Atualmente, o terreno pertence a outro dono e não possui mais nenhuma construção; o que resta são apenas algumas madeiras e pedras. Mas esse caso serve para ilustrar como esses bens, mesmo que inventariados, estão de certa forma desprotegidos por lei e correm risco de desparecerem com o passar dos anos.
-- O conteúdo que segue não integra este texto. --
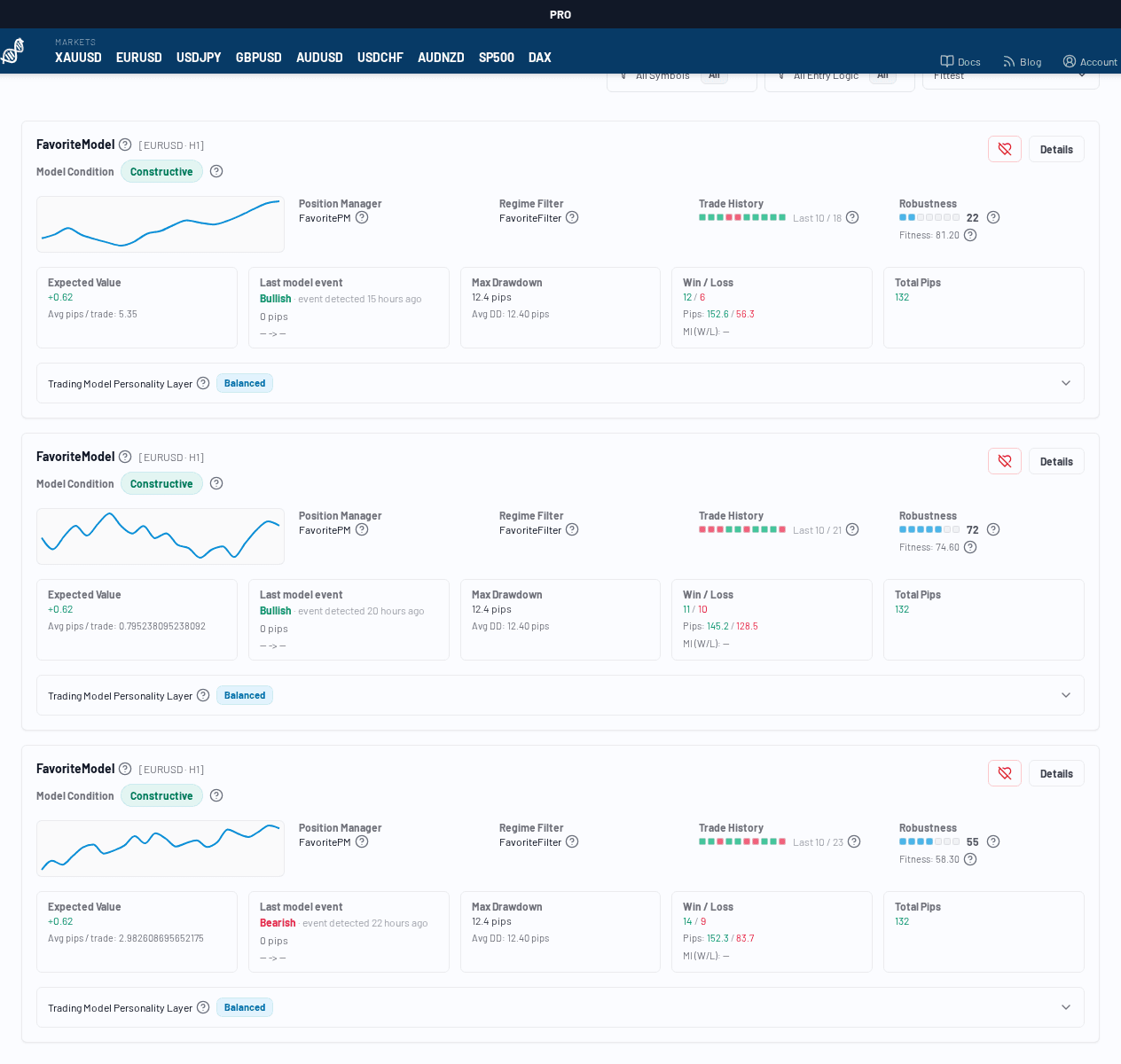The image size is (1121, 1064).
Task: Go to SP500 market tab
Action: 496,58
Os demais bens inventariados no distrito sede são aqueles bens móveis integrados que compõem o acervo da Igreja de Nossa Senhora do Rosário (tombada pelo IEPHA/MG) e da Igreja de Nossa Senhora da Boa Morte (tombada pelo município). Além disso, há também o registro das pinturas parietais que estão localizadas no Solar do Cônego Felício, o qual pertence à prefeitura já alguns anos, mas está abandonado há bastante tempo e com o telhado em queda. Ao serem questionados sobre isso, o prefeito de Piranga e a secretária de cultura afirmaram que este casarão já está com um projeto pronto para ser restaurado, mas não há data prevista para iniciar esse trabalho. O que todos esperam é que, quando as obras possam começar, não seja tarde demais, visto que já se encontra em um estado deplorável. Na ocasião da entrevista com o prefeito, ele afirmou que até o final do seu mandato essa obra será executada.
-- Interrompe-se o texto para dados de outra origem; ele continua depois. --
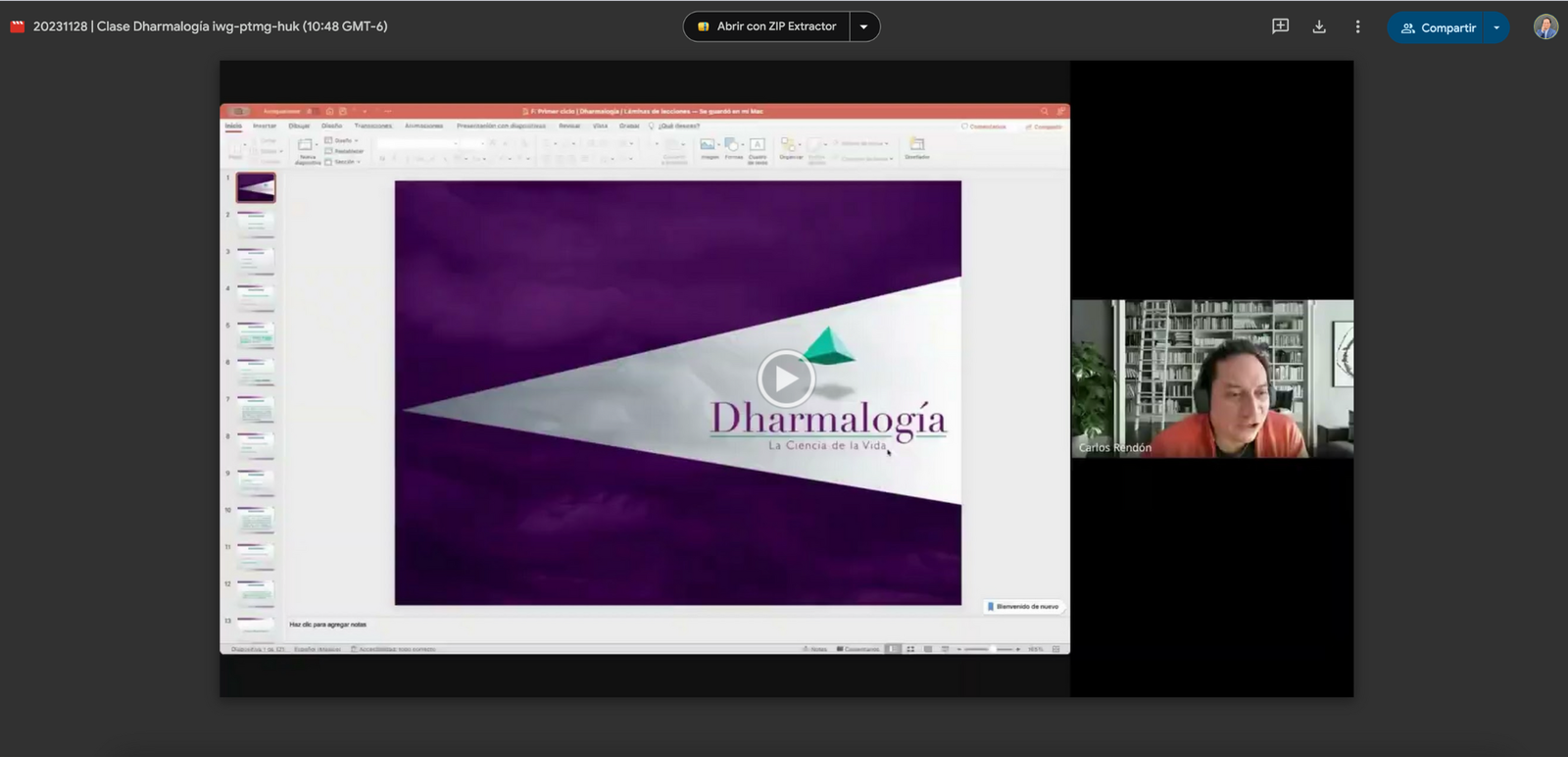The image size is (1568, 757).
Task: Click the red video file icon beside the title
Action: pyautogui.click(x=17, y=26)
Por fim, temos os bens imateriais inventariados. Um fato interessante é que Piranga não possui nenhum bem imaterial tombado, mas apenas inventariado, o que pode ser algo interessante para ser analisado futuramente, visto que exige mais pesquisas sobre o assunto.

Muitos dos bens imateriais estão inventariados devido à sua ligação com bens tombados.

Alguns se tratam de manifestações religiosas que possuem ligação com as igrejas e as irmandades do município, como é o caso da Festa do Rosário, Festa de São Miguel, Festa de São Vicente, o Mês de Maria, a Festa de Nossa Senhora do Rosário, Festa de Reis, Festa do Mastro e a preparação do mastro. Outro fato importante para nos atentarmos é que a maioria dessas celebrações não só estão relacionadas ao catolicismo, como também às irmandades negras e à influência afro-brasileira, cujas tradições culturais compõem parte importante da história e da cultura piranguense.

Além disso, há as formas de expressões que estão relacionadas com as bandas musicais de Piranga e as guardas de Congado que mantêm viva essa tradição há séculos, demonstrando como são fortes a religiosidade e as tradições de cunho afro-brasileiro na cidade. Temos, ainda, vários saberes que também foram inventariados como patrimônio cultural imaterial piranguense, mas o que nos chama a atenção são algumas memórias que

foram inventariadas, quais sejam, as Memórias do Bom Jesus e Memórias de Tropeiros. Fica evidente que há uma grande lista de bens inventariados na cidade, mas que, que provavelmente, estes jamais serão tombados. Em face disso, é importante que haja maior clareza nas leis de proteção acerca desses bens, visto que a cada ano que passa, muitos deles estão desaparecendo – demolidos, abandonados e, no caso do imaterial, esquecidos ou deixados de ser praticados.

A autora desta dissertação, por exemplo, só teve conhecimento acerca desses bens após ter acesso à referida lista. Muitos desses bens e dessas manifestações culturais eram desconhecidos por ela e ainda o são por tantos outros piranguenses. Acreditamos que isso ilustra bem como a questão patrimonial é pouco conhecida pela população, já que é pouco divulgada e estimulada. Isso reflete no abandono desses bens e na visão ultrapassada de que patrimônio significa retrocesso e de que patrimonializar um bem signifique algo ruim. A visão que muitos piranguenses possuem é a de que o patrimônio é o vilão contra o progresso e que ele significa perder os direitos sobre a sua propriedade privada. Todas essas problematizações serão abordadas no próximo capítulo com o auxílio dos dados recolhidos por meio das respostas dos moradores sobre a temática.